Nephrotoxicity as a Complication of Antiretroviral Therapy

Since 1984, human immunodeficiency virus-associated nephropathy has been established as a clinical entity that presents with nephrotic syndrome and progressive kidney failure. The pathological description is usually consistent with a collapsing form of focal segmental glomerulosclerosis. Podocytes and renal tubular cells have been proposed as a reservoir for the human immunodeficiency virus. This nephropathy is the third leading cause of end-stage renal disease in the population of African descent. It is documented that highly active antiretroviral therapy (HAART) successfully reverses or at least controls nephropathy in HIV-positive patients. The success of the treatment of HIV nephropathy now poses 2 problems to nephrologists: (1) an increased population of HIV-positive patients with chronic kidney disease not yet on dialysis and (2) potential nephrotoxicity of antiretroviral medications as well as medications used to treat opportunistic infections. HAART is defined by the combination of 2 reverse transcriptase inhibitors with a protease inhibitor or 3 reverse-transcriptase inhibitors. Many of these antiretrovirals have well-defined nephrotoxic effects.
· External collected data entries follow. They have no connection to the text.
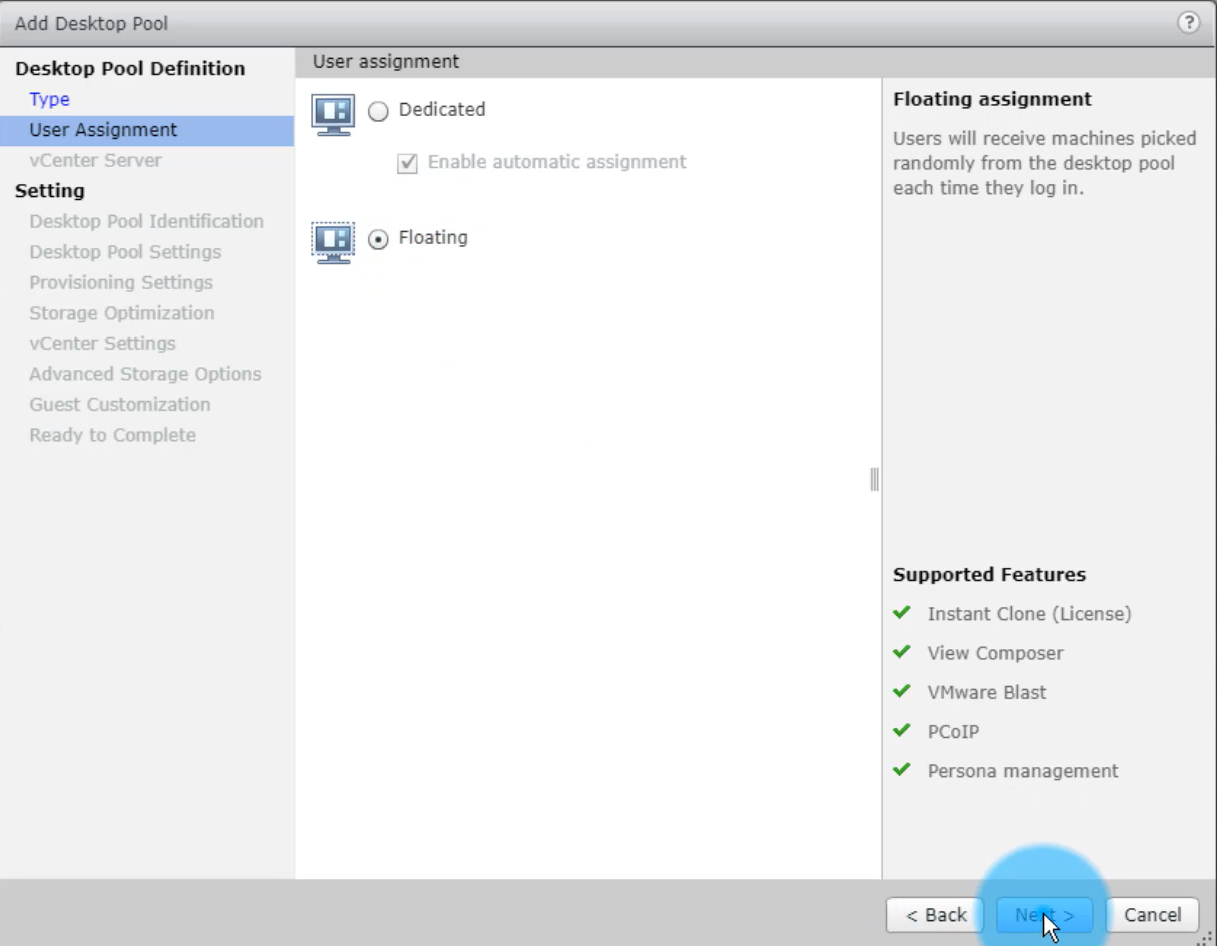Click the PCoIP green checkmark icon
Screen dimensions: 1217x946
pyautogui.click(x=902, y=731)
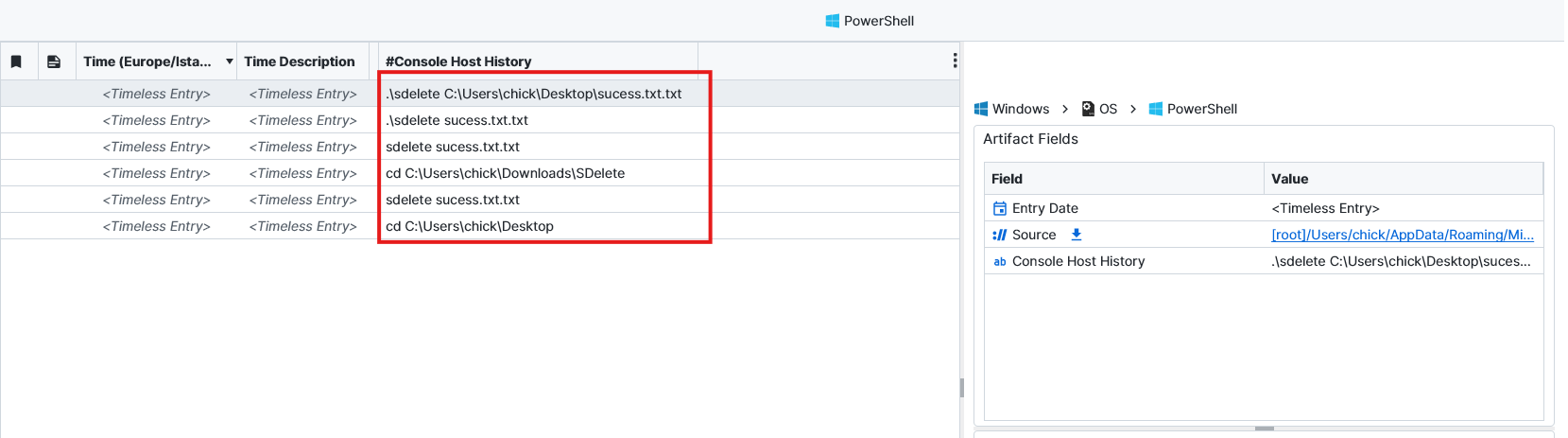Select the 'cd C:\Users\chick\Desktop' history row
This screenshot has height=438, width=1568.
click(x=470, y=226)
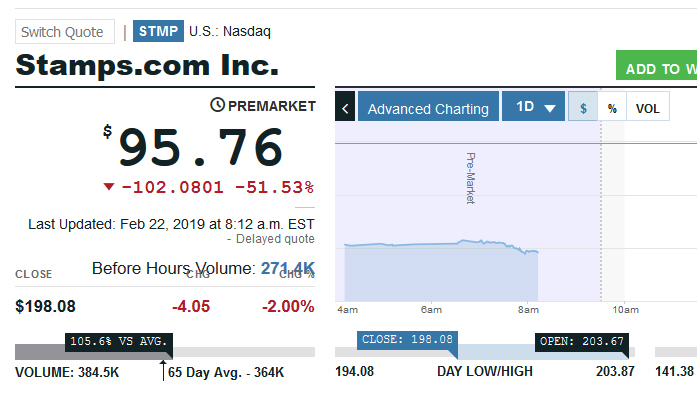Image resolution: width=697 pixels, height=394 pixels.
Task: Click the premarket clock icon
Action: click(217, 105)
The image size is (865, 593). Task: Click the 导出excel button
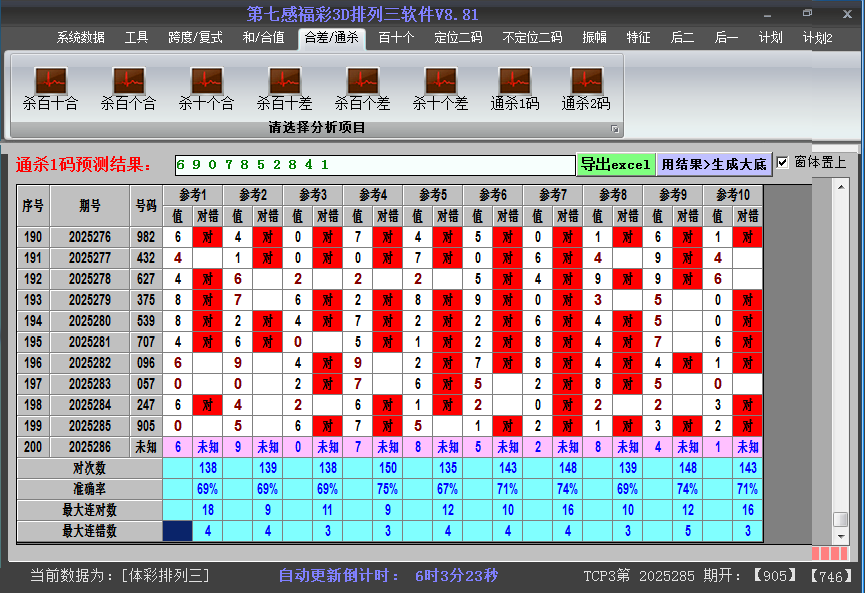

The objective of this text is to review data pertaining to some of the most common antiretrovirals (ARTs) and include information regarding nephrotoxicity of the medications frequently used to combat opportunistic infections. ARTs included in the review are (1) nucleoside reverse-transcriptase inhibitors (zidovudine and didanosine), (2) nucleotide reverse transcriptase inhibitors (adefovir and tenofovir), (3) the protease inhibitors (indinavir and saquinavir), and (4) the HIV fusion inhibitors.